= Records shown =

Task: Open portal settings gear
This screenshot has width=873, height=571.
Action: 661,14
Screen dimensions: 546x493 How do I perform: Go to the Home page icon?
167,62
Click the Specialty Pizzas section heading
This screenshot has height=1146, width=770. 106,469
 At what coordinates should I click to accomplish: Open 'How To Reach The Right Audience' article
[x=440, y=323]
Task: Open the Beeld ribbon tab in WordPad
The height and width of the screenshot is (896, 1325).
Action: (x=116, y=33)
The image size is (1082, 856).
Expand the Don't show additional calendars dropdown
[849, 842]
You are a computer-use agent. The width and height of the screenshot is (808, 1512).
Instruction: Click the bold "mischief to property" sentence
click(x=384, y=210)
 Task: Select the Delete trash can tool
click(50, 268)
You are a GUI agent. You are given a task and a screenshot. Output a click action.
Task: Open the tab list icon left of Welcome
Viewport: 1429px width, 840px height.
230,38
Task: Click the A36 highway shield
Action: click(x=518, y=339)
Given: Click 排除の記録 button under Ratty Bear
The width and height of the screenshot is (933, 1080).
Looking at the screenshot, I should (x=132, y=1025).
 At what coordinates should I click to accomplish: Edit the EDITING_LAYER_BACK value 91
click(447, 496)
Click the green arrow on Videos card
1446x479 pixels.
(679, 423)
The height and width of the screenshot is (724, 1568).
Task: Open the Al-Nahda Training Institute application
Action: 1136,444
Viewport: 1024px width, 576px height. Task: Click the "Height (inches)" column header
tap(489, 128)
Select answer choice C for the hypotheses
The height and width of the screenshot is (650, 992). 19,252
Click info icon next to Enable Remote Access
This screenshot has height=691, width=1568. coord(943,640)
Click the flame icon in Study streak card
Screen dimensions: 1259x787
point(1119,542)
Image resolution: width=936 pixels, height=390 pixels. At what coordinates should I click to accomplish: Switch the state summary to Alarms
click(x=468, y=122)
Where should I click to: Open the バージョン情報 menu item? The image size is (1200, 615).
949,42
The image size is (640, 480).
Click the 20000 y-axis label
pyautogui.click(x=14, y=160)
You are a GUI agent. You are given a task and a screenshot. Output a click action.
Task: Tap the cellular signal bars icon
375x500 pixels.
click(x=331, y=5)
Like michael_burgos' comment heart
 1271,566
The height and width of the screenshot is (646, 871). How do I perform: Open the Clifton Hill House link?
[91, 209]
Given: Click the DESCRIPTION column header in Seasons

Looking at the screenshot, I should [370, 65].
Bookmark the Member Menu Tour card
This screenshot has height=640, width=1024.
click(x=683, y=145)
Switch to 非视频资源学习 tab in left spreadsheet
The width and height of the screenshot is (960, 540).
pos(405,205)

= Requirement =
Give back the line containing "Given: Click the" and all the lines after it through the end of the records, unchanged.

= Worked solution =
Given: Click the DESCRIPTION column header in Seasons

Looking at the screenshot, I should [370, 65].
Bookmark the Member Menu Tour card
This screenshot has height=640, width=1024.
click(x=683, y=145)
Switch to 非视频资源学习 tab in left spreadsheet
The width and height of the screenshot is (960, 540).
pos(405,205)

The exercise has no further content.